Encyclopedia

Désiré Joseph Mercier

The following article is from The Great Soviet Encyclopedia (1979). It might be outdated or ideologically biased.

Mercier, Désiré Joseph

 

Born Nov. 21, 1851, in Brainel’Alleud, Brabant; died Jan. 23, 1926, in Brussels. Belgian religious philosopher and church figure.

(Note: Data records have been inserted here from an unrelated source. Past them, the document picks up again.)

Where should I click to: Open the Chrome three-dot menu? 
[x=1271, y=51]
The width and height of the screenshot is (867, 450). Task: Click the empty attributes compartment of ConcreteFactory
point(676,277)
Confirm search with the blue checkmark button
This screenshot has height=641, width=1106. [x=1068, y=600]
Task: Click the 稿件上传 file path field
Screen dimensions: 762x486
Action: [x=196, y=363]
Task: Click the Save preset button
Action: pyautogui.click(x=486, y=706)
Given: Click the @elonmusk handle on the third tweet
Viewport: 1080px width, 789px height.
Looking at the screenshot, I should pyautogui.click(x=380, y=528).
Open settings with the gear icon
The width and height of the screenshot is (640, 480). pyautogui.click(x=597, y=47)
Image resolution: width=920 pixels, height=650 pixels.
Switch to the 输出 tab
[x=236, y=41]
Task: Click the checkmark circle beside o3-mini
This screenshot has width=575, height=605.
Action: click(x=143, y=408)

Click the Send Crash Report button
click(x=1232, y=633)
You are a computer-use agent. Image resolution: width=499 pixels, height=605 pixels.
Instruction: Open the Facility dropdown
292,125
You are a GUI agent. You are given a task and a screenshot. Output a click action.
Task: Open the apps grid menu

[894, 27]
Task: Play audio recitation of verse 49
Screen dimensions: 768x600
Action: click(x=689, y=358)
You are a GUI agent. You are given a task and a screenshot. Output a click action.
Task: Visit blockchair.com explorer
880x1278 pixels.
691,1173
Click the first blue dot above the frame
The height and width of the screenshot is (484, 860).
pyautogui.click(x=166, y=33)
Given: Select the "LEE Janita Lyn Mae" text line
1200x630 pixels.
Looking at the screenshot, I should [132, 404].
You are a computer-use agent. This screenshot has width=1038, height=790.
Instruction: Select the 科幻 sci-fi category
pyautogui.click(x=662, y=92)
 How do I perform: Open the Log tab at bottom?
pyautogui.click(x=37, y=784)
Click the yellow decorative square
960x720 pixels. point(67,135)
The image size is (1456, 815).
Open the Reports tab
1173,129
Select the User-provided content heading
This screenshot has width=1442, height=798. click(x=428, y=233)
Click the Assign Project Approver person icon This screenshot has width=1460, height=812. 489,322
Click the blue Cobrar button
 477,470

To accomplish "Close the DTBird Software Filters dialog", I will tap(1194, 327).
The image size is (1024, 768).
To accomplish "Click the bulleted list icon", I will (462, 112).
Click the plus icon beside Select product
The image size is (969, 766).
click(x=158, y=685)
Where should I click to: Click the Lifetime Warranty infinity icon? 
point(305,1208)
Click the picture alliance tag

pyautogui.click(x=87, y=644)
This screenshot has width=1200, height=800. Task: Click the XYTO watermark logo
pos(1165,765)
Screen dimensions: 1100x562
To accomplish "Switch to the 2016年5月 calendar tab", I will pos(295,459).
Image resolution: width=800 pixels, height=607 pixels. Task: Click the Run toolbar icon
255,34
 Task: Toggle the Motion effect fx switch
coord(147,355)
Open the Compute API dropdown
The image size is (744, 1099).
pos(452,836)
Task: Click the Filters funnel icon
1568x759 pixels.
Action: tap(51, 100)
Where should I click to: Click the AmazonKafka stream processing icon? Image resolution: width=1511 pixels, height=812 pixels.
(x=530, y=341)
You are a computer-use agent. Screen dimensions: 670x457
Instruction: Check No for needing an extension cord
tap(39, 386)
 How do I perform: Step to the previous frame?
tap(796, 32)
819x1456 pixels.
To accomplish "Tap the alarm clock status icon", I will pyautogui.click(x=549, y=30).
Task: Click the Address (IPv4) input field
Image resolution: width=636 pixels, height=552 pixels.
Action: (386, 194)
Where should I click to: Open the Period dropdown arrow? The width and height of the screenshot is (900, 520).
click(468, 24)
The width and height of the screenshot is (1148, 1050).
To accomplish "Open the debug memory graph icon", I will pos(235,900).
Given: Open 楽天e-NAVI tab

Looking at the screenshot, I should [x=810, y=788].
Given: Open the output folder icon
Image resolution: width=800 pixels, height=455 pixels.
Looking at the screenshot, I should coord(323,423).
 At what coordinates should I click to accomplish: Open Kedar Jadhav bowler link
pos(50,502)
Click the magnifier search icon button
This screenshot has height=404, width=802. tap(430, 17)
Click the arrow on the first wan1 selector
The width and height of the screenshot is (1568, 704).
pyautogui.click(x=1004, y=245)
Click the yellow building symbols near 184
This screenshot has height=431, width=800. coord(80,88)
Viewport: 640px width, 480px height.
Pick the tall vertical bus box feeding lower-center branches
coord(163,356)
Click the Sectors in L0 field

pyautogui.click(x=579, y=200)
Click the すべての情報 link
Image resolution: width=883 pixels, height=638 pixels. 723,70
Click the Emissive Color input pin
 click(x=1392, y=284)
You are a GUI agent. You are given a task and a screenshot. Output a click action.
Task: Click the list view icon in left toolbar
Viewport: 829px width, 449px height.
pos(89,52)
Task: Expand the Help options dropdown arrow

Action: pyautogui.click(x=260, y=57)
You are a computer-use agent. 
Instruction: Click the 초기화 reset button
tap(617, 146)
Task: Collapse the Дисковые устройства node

Mercier was a professor of philosophy at the University of Louvain (1882-1906), a Catholic archbishop (from 1906), and a cardinal (from 1907). He played a great role in the genesis of neo-Thomism. In Louvain he established the Higher Institute of Philosophy, or the School of Thomas Aquinas, in 1888. He founded the Thomist journal Revue neo-scolastique in 1894 (called Revue philosophique de Louvain since 1946) and helped to convert Louvain into an international center of neo-Thomism.

WORKS

Cours de philosophic, vols. 1-4. Paris, 1892-99.

REFERENCES

Lavelle, A. Le Cardinal Mercier. Paris, 1927.
Gade, J. The Life of Cardinal Mercier. New York-London, 1934.
De Raeymaeker, L. Le Cardinal Mercier. Louvain, 1952.
Simon, A. Position philosophique du Cardinal Merceir: Esquisse psychologique. Brussels, 1962.